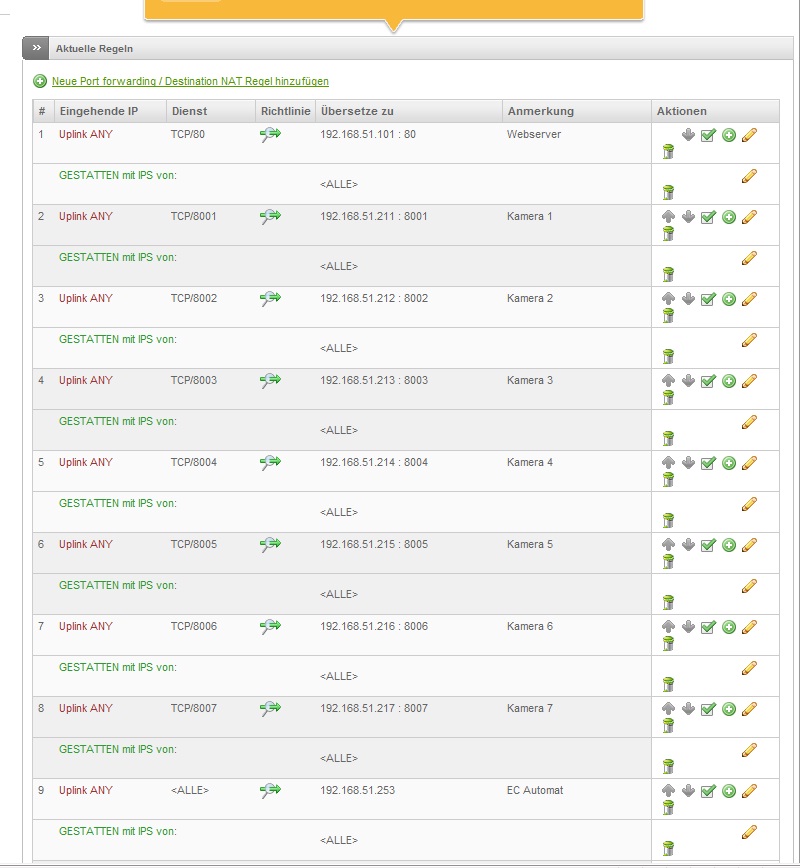This screenshot has width=800, height=868.
Task: Click the Richtlinie arrow icon for TCP/8006
Action: 270,627
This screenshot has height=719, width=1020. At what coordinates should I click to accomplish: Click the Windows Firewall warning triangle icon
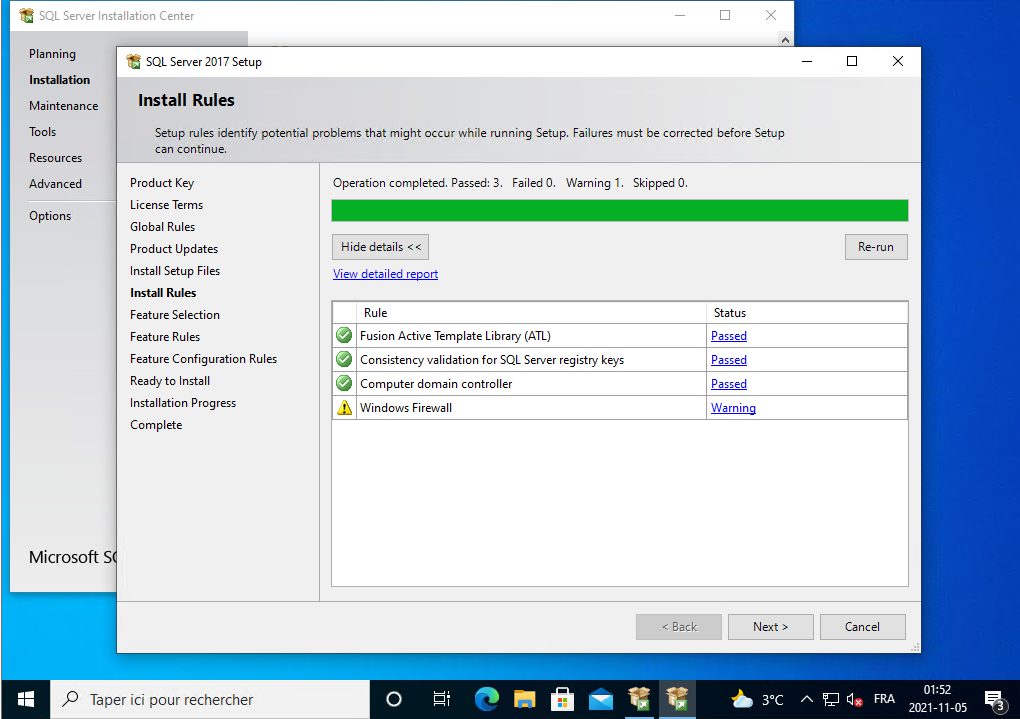click(344, 408)
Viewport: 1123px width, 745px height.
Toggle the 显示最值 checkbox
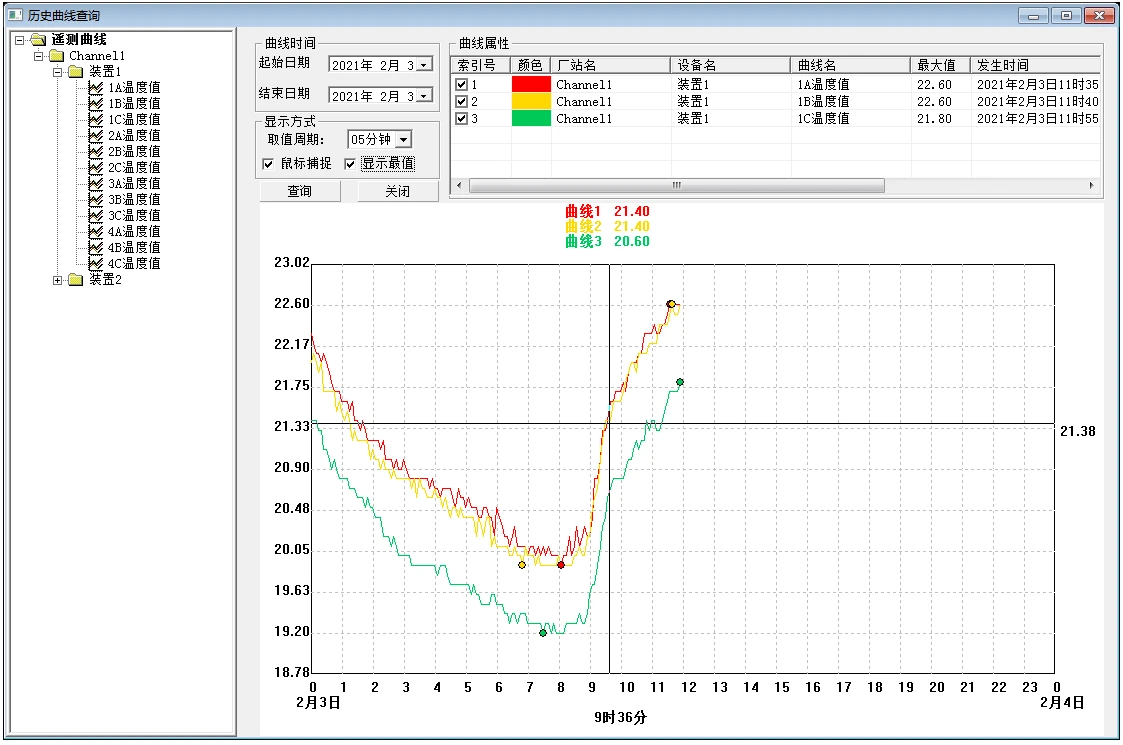click(351, 164)
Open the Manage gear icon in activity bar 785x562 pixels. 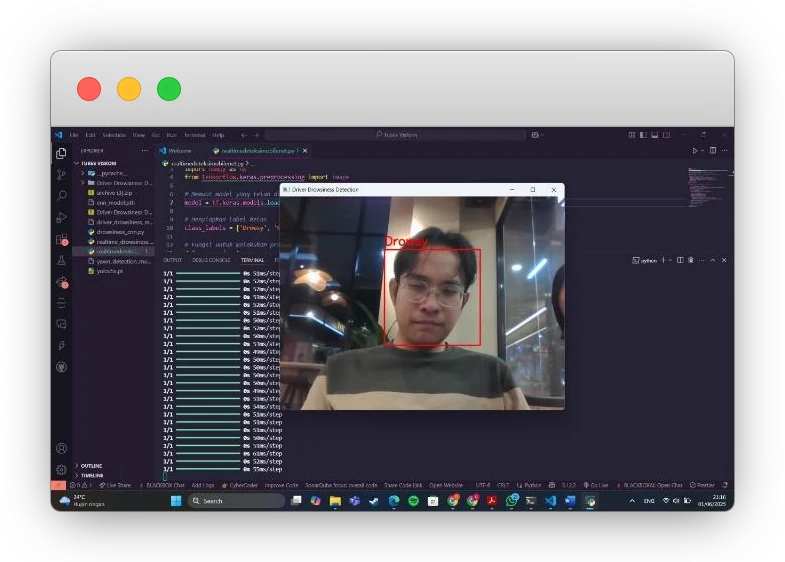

• • • • •

> [What is expected]:
Take the line containing "Toggle the 显示最值 checkbox" as the first and the last line of the records as the end. Print every line in that span exactly, leaving out pictures.

> [Response to this exercise]:
Toggle the 显示最值 checkbox
click(351, 164)
Open the Manage gear icon in activity bar 785x562 pixels. 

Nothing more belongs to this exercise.